[Dataset records]
###

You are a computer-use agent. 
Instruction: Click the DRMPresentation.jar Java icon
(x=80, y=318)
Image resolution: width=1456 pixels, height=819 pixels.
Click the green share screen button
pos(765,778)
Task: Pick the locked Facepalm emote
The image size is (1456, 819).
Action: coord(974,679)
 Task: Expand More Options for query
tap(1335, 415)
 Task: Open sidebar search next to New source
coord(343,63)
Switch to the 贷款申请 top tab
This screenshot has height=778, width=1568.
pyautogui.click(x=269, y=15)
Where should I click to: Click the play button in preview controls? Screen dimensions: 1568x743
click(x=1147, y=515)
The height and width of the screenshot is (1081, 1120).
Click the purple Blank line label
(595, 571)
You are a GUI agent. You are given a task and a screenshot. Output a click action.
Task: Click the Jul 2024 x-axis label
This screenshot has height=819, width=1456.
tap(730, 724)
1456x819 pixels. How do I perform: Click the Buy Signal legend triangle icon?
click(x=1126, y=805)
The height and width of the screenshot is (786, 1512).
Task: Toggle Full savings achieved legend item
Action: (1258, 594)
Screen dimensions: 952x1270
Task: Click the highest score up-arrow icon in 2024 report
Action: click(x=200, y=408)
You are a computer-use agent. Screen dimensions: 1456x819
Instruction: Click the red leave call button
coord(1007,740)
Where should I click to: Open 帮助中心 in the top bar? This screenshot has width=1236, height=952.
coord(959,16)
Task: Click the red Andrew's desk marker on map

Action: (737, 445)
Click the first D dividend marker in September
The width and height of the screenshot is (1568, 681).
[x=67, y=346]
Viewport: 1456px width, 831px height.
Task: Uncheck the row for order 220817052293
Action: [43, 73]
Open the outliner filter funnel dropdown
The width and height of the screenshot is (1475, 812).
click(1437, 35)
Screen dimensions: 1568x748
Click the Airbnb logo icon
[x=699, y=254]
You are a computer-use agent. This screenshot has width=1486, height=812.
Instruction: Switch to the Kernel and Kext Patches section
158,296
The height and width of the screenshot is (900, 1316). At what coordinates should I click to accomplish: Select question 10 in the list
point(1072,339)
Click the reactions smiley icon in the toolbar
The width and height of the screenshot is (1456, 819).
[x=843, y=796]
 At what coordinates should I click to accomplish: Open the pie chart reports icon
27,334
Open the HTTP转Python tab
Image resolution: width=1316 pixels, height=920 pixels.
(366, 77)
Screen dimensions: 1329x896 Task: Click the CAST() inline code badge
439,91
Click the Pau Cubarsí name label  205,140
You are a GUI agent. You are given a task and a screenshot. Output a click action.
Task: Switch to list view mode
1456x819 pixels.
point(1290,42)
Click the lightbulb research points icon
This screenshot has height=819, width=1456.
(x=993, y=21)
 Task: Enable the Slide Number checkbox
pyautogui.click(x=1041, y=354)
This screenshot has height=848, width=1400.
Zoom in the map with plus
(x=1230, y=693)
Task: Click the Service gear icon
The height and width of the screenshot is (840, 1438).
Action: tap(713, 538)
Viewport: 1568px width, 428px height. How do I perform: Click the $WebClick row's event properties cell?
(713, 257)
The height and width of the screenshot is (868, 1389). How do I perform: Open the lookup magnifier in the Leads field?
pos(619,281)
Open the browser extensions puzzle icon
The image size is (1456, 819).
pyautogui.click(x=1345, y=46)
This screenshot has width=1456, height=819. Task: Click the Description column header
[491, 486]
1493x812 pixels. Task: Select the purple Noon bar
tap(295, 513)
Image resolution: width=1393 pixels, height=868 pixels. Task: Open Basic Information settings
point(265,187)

###

Print every record above exactly as it stands.

You are a computer-use agent. 
Instruction: Click the DRMPresentation.jar Java icon
(x=80, y=318)
Image resolution: width=1456 pixels, height=819 pixels.
Click the green share screen button
pos(765,778)
Task: Pick the locked Facepalm emote
The image size is (1456, 819).
Action: coord(974,679)
 Task: Expand More Options for query
tap(1335, 415)
 Task: Open sidebar search next to New source
coord(343,63)
Switch to the 贷款申请 top tab
This screenshot has height=778, width=1568.
pyautogui.click(x=269, y=15)
Where should I click to: Click the play button in preview controls? Screen dimensions: 1568x743
click(x=1147, y=515)
The height and width of the screenshot is (1081, 1120).
Click the purple Blank line label
(595, 571)
You are a GUI agent. You are given a task and a screenshot. Output a click action.
Task: Click the Jul 2024 x-axis label
This screenshot has height=819, width=1456.
tap(730, 724)
1456x819 pixels. How do I perform: Click the Buy Signal legend triangle icon?
click(x=1126, y=805)
The height and width of the screenshot is (786, 1512).
Task: Toggle Full savings achieved legend item
Action: (1258, 594)
Screen dimensions: 952x1270
Task: Click the highest score up-arrow icon in 2024 report
Action: click(x=200, y=408)
You are a computer-use agent. Screen dimensions: 1456x819
Instruction: Click the red leave call button
coord(1007,740)
Where should I click to: Open 帮助中心 in the top bar? This screenshot has width=1236, height=952.
coord(959,16)
Task: Click the red Andrew's desk marker on map

Action: (737, 445)
Click the first D dividend marker in September
The width and height of the screenshot is (1568, 681).
[x=67, y=346]
Viewport: 1456px width, 831px height.
Task: Uncheck the row for order 220817052293
Action: [43, 73]
Open the outliner filter funnel dropdown
The width and height of the screenshot is (1475, 812).
click(1437, 35)
Screen dimensions: 1568x748
Click the Airbnb logo icon
[x=699, y=254]
You are a computer-use agent. This screenshot has width=1486, height=812.
Instruction: Switch to the Kernel and Kext Patches section
158,296
The height and width of the screenshot is (900, 1316). At what coordinates should I click to accomplish: Select question 10 in the list
point(1072,339)
Click the reactions smiley icon in the toolbar
The width and height of the screenshot is (1456, 819).
[x=843, y=796]
 At what coordinates should I click to accomplish: Open the pie chart reports icon
27,334
Open the HTTP转Python tab
Image resolution: width=1316 pixels, height=920 pixels.
(366, 77)
Screen dimensions: 1329x896 Task: Click the CAST() inline code badge
439,91
Click the Pau Cubarsí name label  205,140
You are a GUI agent. You are given a task and a screenshot. Output a click action.
Task: Switch to list view mode
1456x819 pixels.
point(1290,42)
Click the lightbulb research points icon
This screenshot has height=819, width=1456.
(x=993, y=21)
 Task: Enable the Slide Number checkbox
pyautogui.click(x=1041, y=354)
This screenshot has height=848, width=1400.
Zoom in the map with plus
(x=1230, y=693)
Task: Click the Service gear icon
The height and width of the screenshot is (840, 1438).
Action: tap(713, 538)
Viewport: 1568px width, 428px height. How do I perform: Click the $WebClick row's event properties cell?
(713, 257)
The height and width of the screenshot is (868, 1389). How do I perform: Open the lookup magnifier in the Leads field?
pos(619,281)
Open the browser extensions puzzle icon
The image size is (1456, 819).
pyautogui.click(x=1345, y=46)
This screenshot has width=1456, height=819. Task: Click the Description column header
[491, 486]
1493x812 pixels. Task: Select the purple Noon bar
tap(295, 513)
Image resolution: width=1393 pixels, height=868 pixels. Task: Open Basic Information settings
point(265,187)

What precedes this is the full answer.